I then unloaded the push-chairs from the van. A young mother (and her mum) came over and asked if they could take one. We fannied about for a while matching up the frame with the seat, but got there in the end! The rest of the prams I left in the east entrance of the centre. Then I needed to find out where I could put the rest of the aid — the nappies, sanitary towels, children’s clothes etc. I asked at the little stall (everything was free) to the right of the east entrance. The woman there was really friendly, didn’t speak much English, but I somehow got my point across. She took me into the centre to go and meet one of the guys running the place. They spoke, she gave me the thumbs-up and she then walked me back to her stall.

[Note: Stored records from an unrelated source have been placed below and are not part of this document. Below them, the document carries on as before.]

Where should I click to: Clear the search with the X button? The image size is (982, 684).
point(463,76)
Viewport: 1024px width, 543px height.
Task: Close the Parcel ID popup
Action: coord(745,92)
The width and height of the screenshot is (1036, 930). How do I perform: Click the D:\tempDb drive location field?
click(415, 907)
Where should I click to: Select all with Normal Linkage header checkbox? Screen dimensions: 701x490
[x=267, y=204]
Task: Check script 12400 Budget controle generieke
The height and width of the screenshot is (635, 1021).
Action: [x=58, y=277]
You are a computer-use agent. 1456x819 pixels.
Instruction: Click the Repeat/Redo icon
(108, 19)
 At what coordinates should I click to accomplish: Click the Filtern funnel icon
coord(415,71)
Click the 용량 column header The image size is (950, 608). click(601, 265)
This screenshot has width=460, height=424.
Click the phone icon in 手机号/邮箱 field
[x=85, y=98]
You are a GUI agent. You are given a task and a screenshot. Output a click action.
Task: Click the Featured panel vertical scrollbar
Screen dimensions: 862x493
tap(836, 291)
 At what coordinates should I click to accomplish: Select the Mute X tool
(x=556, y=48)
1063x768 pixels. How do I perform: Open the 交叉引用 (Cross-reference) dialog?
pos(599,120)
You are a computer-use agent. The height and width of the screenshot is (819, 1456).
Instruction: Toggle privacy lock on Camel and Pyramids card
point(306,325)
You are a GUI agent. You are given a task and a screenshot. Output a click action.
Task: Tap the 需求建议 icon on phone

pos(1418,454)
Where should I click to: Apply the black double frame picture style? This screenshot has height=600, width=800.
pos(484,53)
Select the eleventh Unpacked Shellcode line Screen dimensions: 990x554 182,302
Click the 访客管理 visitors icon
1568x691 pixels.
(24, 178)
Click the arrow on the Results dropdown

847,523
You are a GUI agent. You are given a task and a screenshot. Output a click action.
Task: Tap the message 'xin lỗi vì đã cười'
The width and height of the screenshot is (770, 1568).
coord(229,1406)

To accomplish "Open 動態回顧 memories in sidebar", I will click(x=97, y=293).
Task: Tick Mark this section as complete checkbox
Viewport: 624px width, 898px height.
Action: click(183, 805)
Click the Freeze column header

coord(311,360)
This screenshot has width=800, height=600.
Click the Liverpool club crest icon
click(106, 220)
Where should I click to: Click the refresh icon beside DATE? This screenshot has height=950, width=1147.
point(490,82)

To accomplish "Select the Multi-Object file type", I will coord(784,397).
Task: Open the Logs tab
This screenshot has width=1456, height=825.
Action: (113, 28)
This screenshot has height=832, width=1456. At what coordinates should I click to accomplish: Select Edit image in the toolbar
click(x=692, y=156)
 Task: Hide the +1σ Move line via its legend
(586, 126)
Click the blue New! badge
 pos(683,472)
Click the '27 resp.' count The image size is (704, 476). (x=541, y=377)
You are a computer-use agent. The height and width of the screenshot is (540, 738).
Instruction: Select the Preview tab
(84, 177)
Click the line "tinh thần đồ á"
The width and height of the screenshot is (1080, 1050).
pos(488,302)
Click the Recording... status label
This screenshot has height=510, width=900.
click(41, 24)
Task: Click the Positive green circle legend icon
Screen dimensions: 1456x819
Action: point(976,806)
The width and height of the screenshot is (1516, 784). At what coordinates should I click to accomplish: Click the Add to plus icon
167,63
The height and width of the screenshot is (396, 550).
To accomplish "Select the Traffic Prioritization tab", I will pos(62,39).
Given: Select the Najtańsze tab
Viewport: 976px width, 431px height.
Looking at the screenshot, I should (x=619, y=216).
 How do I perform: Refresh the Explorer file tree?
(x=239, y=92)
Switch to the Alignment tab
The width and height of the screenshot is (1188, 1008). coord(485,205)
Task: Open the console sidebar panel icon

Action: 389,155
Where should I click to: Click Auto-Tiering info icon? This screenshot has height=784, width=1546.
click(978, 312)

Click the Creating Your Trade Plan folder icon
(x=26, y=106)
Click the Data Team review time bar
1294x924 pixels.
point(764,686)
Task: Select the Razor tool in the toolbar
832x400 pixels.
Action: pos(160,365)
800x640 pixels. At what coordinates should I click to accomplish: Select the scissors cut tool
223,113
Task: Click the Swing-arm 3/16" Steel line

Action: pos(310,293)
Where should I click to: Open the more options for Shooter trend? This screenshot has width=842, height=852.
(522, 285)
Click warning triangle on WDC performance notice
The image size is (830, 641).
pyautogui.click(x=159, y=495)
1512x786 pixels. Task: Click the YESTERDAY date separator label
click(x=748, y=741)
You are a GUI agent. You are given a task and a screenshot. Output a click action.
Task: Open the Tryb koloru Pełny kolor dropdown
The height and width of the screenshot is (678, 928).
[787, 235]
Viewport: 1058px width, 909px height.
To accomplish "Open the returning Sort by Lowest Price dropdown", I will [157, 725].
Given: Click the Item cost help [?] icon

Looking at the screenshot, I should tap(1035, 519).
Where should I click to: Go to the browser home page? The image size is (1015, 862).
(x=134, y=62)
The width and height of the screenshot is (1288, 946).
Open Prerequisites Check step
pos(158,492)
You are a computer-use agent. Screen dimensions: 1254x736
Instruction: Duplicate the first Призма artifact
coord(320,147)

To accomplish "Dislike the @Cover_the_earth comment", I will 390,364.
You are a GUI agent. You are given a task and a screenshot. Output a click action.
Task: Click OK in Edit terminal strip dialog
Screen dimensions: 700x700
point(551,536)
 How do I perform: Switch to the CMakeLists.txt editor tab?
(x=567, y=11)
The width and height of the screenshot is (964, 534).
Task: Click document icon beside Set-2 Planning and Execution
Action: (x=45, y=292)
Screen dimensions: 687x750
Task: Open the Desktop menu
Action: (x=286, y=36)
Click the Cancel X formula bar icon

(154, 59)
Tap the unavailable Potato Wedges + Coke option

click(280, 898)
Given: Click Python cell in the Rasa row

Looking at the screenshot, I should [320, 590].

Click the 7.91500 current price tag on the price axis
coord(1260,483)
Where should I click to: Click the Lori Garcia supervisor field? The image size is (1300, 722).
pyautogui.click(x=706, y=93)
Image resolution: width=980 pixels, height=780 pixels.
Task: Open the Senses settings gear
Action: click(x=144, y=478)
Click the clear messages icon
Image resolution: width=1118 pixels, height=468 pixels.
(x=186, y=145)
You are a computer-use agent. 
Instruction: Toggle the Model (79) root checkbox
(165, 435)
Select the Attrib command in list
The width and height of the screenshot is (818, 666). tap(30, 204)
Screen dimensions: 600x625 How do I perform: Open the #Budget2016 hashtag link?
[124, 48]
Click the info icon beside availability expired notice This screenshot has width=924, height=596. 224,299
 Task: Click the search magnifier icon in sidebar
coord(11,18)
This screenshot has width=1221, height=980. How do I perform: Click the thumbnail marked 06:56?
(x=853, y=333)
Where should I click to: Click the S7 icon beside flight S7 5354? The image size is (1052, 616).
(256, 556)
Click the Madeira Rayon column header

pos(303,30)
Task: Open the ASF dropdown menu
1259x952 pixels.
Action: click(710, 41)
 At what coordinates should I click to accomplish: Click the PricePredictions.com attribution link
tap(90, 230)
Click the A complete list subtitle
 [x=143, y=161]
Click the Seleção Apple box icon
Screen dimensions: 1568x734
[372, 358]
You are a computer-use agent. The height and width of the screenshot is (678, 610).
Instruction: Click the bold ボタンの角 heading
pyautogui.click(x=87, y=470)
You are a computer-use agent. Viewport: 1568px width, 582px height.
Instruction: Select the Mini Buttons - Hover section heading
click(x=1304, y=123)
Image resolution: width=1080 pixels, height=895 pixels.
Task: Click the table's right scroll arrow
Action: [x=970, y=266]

I understood that I had brought too much stuff for her stall, she didn’t have the space for it all, so she had arranged for us to take it into the centre proper. Two of her helpers lent a hand, and together we loaded up a total of 6 shopping trolleys full of aid and took them into the west entrance and through the centre. The last time I was here I wasn’t allowed to go much further than the foyer, but with my driver’s pass and shopping trolley filled with clothes and nappies, they let me in.
In a way, I’m glad they did. In another, there’s a part of me that wishes I hadn’t seen inside the centre proper. The supermarket shelves had been removed, and in their place were 1,000 camp beds, laid out in rows. 1,000 people, a small fraction of the 5m displaced by this disgraceful, unprovoked and insane war, but still… 1,000 women, children and elderly persons, all of whom have lost everything. All of whom have been violently exiled; ripped from their homes and everything they know by Russian aggression, facilitated by the West’s infuriating infatuation with dirty money and even dirtier oil. All these people in one place. So many hopes and dreamed crushed beneath a vast and indifferent military machine.
I swear, if I meet some smart-Alec IRL who tries to make out that all this is in any way the fault of Ukraine rather than Russian imperialism, aggression and barbarity, I may not be responsible for my actions.
After we had stacked the aid in the back, we informed the volunteer on duty what we had brought. He was incredibly grateful, saying that it was exactly what was needed. Gordon wasn’t wrong when he said they were running short of nappies and kids’ clothing. Feeling relieved that I hadn’t wasted the journey, I returned to the stall with the volunteers, got my quid back out of the shopping trolley, and was rewarded for my endeavours with a free coffee. After which I returned to the van, before having a bit of a breakdown at the situation. First Brexit, then Trump, then Covid… now this… not to mention the global climate emergency looming over us all like the sword of Damocles.
It was way past midnight before I curled up in the back of the van and attempted to get some sleep, and hoped to awaken, renewed and joyful, into a better time.